One of the requirements to conduct an appropriate drug dissolution test is to use a sufficient volume of dissolution medium, which should dissolve the expected amount of drug released from a product. This ability of the medium to dissolve the anticipated amount of drug is known as a “sink condition.” It is important to note that a dissolution test should not be conducted in a medium volume that would not dissolve the expected amount of the drug completely and freely. This is because of the obvious reasons that even if a product contains and releases 100% of the drug as expected, one cannot measure (quantify) it because for quantitation/sampling, the drug has to be in the solution. Therefore, it should be noted that this requirement of “freely soluble” or “sink condition” is the requirement for the quantitation (analytical chemistry) and has nothing to do with the physiological aspect. Considering that oftentimes limited volume is available for in vitro dissolution testing, such as with the vessel-based apparatuses, one is required to add some solubilizing agent (e.g., SLS) to create the sink condition for quantitation of the drug.
It is to be noted that a physiological environment deals with the availability of limited volume in a completely different manner. Here, the drug is continuously absorbed into the blood, metabolized, and eliminated, which provides a very efficient mechanism for providing a high solubility equivalent.
On the other hand, the limitation of having a smaller volume in vitro is compensated by the use of a solubilizer. It is very important to note, as has been highlighted in other situations, that to conduct a dissolution test, an analyst needs to simulate, not duplicate, the in vivo environment. This can be explained with an analogy of using a mercury thermometer to monitor body temperature. One does require duplicating the body’s mechanism to monitor the temperature. A human body does not have or require a mercury thermometer to monitor or maintain the body temperature. Furthermore, it also does not care what amount of mercury and what length of thermometer one uses. It is for our own convenience that we use mercury thermometers with the objective that we like to know the temperature of the body at a certain time point.
Similarly, for dissolution testing, we would like to see how a product will behave (release) in a physiological environment represented by an aqueous-based medium with a pH of 5 to 7. If the product is of a highly soluble drug, the analyst needs not do anything further except take the sample and measure the drug to finish the experiment/test. On the other hand, if it is required to test a product having the same formulation as in the previous case but with a low solubility drug, then the analyst may face a problem of quantitation. To address the problem of quantitation, the analyst is required to modify the medium so that it solubilises the drug but should remain physiologically relevant. Therefore, equivalents such as sodium lauryl sulphate are used as the solubiliser for bile salts, which are present in the GI tract. Thus, an analyst must first establish if a solubilizer will be required or not to meet the requirement of dissolving the expected amount of drug in the desired volume of the medium, commonly 900 mL.
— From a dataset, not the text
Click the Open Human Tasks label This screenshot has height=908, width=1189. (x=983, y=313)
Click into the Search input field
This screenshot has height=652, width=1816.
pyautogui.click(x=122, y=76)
Another requirement for the sink condition, often described in the literature, is that of the multiples (2x, 3x, 5x or 10X, etc.) of volumes of medium over and above the volume needed to saturate the medium with the expected amount of drug. It is very important to note that the only requirement for a sink condition is that the volume of the medium should be such that it would provide complete dissolution of the expected amount of the drug. Generally, this condition is fulfilled if an analyst uses a little more (10 to 15%) volume than the volume of the medium (with or without solubilizer) required to dissolve the expected amount of the drug. The multiples as noted above and often described in the literature have no scientific basis and are not supported by any experimental evidence. Therefore, analysts can easily ignore such requirements, if they choose, without any deleterious impact on the dissolution testing or product evaluation.
In short, a sink condition is solely an in vitro requirement which is required to quantify the drug when it is released and dissolved in a dissolution medium. The sink condition may be defined as the volume of dissolution medium, with or without a solubilizer, needed to provide complete dissolution of the expected amount of drug present in the product. One may use any multiple of this volume if so desired. However, scientific and experiment studies do not provide any support to such a requirement or practice.